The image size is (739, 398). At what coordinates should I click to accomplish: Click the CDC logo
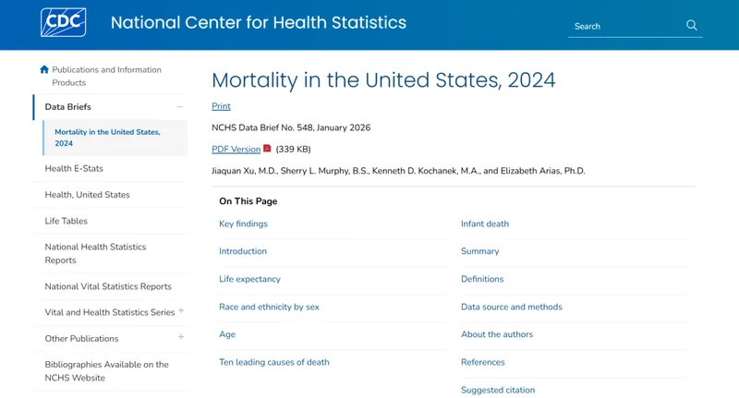64,22
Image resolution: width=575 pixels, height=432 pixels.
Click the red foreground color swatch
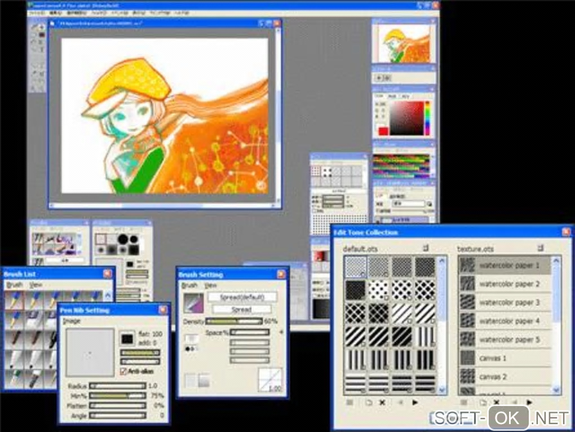point(383,130)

○ ○ ○ ○ ○ ○ ○

Rewrite the records above with "logo" changed to "emblem" and everything else unchanged. Leave the pictures out.

→ **Answer in full**:
The image size is (739, 398). At what coordinates should I click to accomplish: Click the CDC emblem
64,22
Image resolution: width=575 pixels, height=432 pixels.
Click the red foreground color swatch
point(383,130)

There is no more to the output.